= Titanosilicate =

Synthetic mineral family used as heterogeneous catalysts

A titanosilicate, also called titanium silicate or silicotitanate, is a silicate mineral where some portion of the silicon atoms have been replaced by titanium(IV) atoms. The term most commonly refers to the zeolitic polymorph, also called titanium silicalite, which is a heterogeneous catalyst in industrial chemistry.

== Applications ==
Titanosilicate catalysts are commonly used in oxidation reactions that employ hydrogen peroxide as an oxidant. The production of propylene oxide by epoxidation of propylene is a major industrial application.
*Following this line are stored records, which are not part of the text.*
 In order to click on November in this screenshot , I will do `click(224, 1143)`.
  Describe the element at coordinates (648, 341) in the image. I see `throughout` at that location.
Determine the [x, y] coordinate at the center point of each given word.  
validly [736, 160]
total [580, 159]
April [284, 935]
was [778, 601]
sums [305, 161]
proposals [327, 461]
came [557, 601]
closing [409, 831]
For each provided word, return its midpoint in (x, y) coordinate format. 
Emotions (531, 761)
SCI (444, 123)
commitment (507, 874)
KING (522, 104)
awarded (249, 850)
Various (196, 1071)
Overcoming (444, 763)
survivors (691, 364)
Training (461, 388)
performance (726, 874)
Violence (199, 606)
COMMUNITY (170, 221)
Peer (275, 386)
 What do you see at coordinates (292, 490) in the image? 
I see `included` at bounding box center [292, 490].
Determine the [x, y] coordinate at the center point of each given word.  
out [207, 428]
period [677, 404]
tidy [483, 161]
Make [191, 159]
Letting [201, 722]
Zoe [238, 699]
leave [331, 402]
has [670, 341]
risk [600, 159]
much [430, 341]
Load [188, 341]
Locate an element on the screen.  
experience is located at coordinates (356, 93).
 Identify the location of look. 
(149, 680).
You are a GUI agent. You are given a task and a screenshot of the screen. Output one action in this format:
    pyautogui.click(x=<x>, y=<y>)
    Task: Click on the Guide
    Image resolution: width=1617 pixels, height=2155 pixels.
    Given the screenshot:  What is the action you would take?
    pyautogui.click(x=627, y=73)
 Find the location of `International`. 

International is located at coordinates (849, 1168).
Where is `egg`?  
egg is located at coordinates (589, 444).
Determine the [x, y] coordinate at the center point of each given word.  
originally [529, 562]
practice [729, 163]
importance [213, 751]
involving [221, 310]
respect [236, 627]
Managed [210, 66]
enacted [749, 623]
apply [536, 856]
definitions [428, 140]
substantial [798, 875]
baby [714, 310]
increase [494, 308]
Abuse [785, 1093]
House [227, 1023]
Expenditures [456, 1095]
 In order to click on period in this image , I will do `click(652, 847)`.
Epoxidation by H2O2 is considered a greener alternative to epoxidation via propylene chlorohydrin, but this reaction of H2O2 and propylene competes with many side reactions. The formation of titanium coordination complexes in the zeolite structure improves selectivity for the epoxide.

== Synthesis ==
Titanosilicates can be prepared via crystallisation of silica and titanium dioxide with quaternary ammonium cations as a structure-directing agent. The silica and titanium dioxide are provided by hydrolysis of tetraethyl orthosilicate and tetrabutyl orthotitanate.

== Structure ==
TS-1, the major industrial titanosilicate, has the MFI crystal structure seen in ZSM-5, another significant synthetic zeolite. The titanium atoms are tetrahedrally coordinated, unlike the octahedral coordination found in the main polymorphs of titanium(IV) oxide. Because of the relatively small amount of titanium in the relatively large structure, it is difficult to determine the exact locations of active sites; this is a major obstacle in understanding the reaction mechanism of titanosilicate catalysis.

Other titanosilicates have been produced in other zeolite structures, as well as related mesoporous materials such as Ti-MCM-41.

== History ==
The first synthetic titanosilicate zeolite, TS-1, was patented by Taramasso et al. in 1983. TS-1 was first used industrially by EniChem in 1986, for the hydroxylation of phenol. They would later expand its usage into the production of cyclohexanone oxime. TS-1 as a catalyst for epoxidation of propylene was first deployed at industrial scale by Dow Chemical and BASF in 2008.